Liechtensteinklamm

The liechtensteinklamm, in St. Johann im Pongau, is a nine-hundred-foot deep cleft in the Austrian Alps. Intensely blue water cuts through the layers of limestone and slate, hollowing out a twisting, undulating path. There's a walkway, and a lot of tourists, and the whole thing is very much worth an hour of your time.
The tunnels and bridges were constructed in 1875 by the Alpine Association, with the help of Johann II, prince of Liechtenstein. The prince had a hunting cottage nearby and supposedly became quite excited about the project. A gift of six hundred guilders made the walkways possible, and got the chasm named after Johann.

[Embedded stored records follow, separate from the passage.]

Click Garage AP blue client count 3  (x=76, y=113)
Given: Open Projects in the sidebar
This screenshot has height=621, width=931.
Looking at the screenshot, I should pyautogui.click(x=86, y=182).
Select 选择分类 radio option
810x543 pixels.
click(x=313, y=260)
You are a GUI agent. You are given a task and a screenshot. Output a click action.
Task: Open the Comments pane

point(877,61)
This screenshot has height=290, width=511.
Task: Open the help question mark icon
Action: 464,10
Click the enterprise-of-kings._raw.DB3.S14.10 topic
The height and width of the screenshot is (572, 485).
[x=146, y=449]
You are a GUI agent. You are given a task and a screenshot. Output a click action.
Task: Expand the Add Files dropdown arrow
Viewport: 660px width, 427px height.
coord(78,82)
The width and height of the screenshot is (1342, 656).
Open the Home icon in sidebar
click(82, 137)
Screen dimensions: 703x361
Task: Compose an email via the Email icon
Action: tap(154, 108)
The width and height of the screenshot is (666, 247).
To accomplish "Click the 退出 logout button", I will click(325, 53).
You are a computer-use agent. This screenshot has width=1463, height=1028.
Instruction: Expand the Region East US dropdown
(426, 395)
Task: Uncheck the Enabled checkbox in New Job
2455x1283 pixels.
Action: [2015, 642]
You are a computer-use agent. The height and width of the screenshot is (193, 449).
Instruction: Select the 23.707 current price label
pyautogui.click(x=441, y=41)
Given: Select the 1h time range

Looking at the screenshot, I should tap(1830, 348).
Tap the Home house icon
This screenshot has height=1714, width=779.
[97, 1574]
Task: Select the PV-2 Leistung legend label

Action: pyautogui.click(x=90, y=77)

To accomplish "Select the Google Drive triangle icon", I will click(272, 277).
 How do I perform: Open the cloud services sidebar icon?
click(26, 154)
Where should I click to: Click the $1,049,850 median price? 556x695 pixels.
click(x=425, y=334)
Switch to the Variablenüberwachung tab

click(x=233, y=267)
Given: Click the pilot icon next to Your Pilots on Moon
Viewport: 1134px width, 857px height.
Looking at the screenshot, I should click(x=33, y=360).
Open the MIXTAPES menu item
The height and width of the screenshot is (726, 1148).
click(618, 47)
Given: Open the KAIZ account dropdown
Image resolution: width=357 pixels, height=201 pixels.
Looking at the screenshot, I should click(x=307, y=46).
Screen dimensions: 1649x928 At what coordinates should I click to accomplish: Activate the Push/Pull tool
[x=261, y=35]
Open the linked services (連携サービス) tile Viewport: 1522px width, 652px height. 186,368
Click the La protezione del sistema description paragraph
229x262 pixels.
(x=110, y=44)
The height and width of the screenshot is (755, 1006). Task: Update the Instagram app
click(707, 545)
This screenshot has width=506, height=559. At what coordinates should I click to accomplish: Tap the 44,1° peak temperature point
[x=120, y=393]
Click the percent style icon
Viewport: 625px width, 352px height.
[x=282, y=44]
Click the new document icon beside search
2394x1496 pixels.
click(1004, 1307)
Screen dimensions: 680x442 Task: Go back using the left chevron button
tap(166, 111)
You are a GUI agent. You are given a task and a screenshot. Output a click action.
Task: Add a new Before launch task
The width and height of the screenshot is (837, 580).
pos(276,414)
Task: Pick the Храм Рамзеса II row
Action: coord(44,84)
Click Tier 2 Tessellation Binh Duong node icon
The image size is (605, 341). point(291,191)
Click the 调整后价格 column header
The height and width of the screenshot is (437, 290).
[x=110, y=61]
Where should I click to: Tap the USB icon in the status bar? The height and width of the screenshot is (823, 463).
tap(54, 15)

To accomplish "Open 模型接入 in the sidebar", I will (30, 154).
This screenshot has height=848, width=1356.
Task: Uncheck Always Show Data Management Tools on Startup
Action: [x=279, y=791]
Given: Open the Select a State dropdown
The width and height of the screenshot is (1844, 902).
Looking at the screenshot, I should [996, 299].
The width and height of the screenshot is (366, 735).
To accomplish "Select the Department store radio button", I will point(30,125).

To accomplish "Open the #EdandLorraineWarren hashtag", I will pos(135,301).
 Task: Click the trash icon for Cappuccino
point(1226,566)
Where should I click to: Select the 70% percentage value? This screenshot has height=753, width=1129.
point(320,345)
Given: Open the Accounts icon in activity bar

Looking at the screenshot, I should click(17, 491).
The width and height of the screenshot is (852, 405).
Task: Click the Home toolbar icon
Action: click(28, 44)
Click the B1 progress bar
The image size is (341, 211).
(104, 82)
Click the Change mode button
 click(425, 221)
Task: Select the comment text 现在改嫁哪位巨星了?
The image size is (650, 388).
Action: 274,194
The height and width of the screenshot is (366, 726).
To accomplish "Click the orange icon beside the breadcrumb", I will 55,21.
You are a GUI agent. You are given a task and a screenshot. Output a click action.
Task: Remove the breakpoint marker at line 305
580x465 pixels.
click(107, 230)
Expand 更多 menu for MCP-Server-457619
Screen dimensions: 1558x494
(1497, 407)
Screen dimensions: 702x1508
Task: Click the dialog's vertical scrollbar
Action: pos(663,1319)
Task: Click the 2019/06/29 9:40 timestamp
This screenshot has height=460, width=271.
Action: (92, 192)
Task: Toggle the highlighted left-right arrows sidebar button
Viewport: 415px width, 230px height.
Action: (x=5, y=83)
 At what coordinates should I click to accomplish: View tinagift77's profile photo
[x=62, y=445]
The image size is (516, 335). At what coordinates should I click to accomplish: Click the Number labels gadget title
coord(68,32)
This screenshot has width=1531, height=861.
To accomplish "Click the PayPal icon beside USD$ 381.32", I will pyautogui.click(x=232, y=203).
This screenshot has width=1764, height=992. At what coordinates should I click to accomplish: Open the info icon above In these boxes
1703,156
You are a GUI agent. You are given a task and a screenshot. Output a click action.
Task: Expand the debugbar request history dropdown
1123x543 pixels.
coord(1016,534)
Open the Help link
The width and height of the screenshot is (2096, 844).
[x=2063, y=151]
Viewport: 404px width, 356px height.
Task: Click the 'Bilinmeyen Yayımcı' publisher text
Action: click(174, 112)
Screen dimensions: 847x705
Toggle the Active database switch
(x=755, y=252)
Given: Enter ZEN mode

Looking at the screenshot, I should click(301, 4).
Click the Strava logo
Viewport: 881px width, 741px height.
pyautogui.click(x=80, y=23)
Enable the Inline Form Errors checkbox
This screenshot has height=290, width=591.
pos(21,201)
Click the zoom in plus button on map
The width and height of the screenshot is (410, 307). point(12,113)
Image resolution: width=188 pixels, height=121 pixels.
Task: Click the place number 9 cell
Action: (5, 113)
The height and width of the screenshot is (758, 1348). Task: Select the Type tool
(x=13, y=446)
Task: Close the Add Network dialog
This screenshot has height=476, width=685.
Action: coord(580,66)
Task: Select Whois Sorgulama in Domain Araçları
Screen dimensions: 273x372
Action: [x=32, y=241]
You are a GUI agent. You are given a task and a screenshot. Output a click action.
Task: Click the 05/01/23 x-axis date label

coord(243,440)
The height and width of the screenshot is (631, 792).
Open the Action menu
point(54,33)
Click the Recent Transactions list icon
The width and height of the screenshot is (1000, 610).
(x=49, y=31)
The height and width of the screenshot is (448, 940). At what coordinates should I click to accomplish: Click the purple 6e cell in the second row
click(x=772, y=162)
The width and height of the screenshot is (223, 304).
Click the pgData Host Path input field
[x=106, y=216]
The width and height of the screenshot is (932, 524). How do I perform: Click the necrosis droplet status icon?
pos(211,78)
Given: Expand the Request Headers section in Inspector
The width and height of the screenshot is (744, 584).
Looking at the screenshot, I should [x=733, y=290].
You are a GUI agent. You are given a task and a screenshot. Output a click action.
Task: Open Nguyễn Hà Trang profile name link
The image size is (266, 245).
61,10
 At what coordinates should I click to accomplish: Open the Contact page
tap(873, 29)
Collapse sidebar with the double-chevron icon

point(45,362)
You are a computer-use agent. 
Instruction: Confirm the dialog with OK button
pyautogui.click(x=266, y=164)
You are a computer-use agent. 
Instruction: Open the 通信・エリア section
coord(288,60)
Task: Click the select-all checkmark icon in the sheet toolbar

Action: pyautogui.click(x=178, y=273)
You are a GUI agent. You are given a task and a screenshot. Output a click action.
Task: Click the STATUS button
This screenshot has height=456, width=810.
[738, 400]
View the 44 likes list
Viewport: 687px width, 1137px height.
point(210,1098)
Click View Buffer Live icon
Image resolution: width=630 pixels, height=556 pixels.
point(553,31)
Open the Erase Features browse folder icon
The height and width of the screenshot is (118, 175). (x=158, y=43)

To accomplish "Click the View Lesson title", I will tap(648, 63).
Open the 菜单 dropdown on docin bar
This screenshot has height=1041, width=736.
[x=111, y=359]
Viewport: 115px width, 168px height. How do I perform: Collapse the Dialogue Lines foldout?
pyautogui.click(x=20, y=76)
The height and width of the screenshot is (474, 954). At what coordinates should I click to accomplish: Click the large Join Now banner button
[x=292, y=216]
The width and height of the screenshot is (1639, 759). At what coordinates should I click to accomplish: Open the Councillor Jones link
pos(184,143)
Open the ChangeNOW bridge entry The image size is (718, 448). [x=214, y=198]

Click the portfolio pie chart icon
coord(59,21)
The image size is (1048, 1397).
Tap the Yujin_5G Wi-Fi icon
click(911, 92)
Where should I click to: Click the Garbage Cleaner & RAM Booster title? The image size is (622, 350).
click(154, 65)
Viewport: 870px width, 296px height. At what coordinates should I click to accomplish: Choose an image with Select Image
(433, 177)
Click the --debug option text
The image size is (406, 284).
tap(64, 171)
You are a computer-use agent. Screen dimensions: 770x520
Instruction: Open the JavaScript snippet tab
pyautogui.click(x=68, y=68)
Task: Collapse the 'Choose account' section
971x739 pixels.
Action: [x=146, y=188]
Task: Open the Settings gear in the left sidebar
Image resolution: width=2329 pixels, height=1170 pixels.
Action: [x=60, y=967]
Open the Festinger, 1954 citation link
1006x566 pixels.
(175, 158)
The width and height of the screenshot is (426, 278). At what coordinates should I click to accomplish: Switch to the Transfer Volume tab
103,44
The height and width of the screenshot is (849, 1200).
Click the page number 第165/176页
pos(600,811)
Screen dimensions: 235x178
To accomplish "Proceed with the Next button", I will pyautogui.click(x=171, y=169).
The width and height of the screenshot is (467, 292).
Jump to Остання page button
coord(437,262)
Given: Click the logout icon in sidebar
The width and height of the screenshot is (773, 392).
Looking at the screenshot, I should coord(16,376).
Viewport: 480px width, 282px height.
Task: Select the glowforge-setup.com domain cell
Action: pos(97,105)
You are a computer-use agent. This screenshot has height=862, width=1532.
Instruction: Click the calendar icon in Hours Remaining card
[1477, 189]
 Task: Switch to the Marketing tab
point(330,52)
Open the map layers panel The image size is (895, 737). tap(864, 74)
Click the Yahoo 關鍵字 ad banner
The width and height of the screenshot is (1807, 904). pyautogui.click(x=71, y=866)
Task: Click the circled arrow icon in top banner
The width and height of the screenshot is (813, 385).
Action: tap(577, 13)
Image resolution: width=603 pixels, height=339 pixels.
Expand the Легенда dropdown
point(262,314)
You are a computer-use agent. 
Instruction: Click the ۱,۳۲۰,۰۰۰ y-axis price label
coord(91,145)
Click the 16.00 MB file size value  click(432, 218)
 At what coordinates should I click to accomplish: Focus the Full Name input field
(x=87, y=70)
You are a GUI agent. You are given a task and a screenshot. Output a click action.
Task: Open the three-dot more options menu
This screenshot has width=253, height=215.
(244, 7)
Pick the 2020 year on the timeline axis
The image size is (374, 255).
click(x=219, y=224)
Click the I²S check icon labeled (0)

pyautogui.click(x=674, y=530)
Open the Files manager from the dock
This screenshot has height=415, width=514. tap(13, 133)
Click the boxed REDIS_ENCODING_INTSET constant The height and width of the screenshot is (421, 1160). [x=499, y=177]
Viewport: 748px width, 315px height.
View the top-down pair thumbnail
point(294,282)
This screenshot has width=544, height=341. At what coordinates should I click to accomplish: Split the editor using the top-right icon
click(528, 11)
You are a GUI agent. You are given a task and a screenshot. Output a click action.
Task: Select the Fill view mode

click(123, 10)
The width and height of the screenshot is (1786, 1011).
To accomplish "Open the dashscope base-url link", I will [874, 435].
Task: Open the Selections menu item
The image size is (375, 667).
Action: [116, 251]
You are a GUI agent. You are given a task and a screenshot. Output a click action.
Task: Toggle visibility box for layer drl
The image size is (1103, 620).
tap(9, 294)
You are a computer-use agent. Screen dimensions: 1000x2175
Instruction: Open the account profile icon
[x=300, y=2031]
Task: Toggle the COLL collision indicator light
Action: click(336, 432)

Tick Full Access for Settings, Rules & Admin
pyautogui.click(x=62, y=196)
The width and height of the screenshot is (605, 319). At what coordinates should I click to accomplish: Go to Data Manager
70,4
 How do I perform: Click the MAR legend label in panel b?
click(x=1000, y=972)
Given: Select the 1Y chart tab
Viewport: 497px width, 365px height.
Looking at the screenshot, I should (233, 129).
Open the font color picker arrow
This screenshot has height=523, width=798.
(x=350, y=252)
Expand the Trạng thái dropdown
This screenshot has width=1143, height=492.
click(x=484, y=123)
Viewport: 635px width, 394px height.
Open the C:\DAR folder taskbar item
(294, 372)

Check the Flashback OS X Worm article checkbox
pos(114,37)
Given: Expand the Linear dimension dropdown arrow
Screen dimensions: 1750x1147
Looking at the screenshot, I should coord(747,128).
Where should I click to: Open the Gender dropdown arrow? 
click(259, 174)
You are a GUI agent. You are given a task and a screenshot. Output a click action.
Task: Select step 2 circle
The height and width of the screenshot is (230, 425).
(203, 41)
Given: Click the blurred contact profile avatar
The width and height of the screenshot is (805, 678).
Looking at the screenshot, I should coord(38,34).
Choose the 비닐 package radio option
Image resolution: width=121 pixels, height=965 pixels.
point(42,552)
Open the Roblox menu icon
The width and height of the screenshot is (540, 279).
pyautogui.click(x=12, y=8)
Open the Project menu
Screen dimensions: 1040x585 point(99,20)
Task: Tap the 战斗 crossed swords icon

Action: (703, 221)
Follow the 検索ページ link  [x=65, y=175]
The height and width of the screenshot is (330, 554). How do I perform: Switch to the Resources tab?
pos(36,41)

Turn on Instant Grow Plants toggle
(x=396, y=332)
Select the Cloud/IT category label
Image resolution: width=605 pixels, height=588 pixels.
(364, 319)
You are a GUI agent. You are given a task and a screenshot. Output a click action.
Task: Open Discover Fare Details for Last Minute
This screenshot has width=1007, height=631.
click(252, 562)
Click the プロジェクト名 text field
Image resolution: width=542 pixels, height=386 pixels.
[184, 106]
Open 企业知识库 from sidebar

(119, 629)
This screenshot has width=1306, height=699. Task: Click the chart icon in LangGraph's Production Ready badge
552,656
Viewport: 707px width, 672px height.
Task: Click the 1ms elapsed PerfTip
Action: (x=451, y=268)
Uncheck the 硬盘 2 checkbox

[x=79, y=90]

It takes, maybe, twenty minutes to walk the length of the boardwalk - it's very easy and secure, with gentle uphill grades and handy railings. In reality, nobody does the walk that quickly. It's a stroll, really, with lots of places to stop and look up at the distant sliver of sky, down at the rushing water and around you at the hollows and layers of rock. The air is cool and misty, which was refreshing on a hot, May day.
As the path heads upstream, the water noises get louder and deeper. The current quickens and the passageway narrows. Finally, the walls fall away and the gorge opens up into a round, green bowl. A waterfall spills from somewhere above, joining the stream with a crash. There are some picnic tables here, and a nice platform to sit on.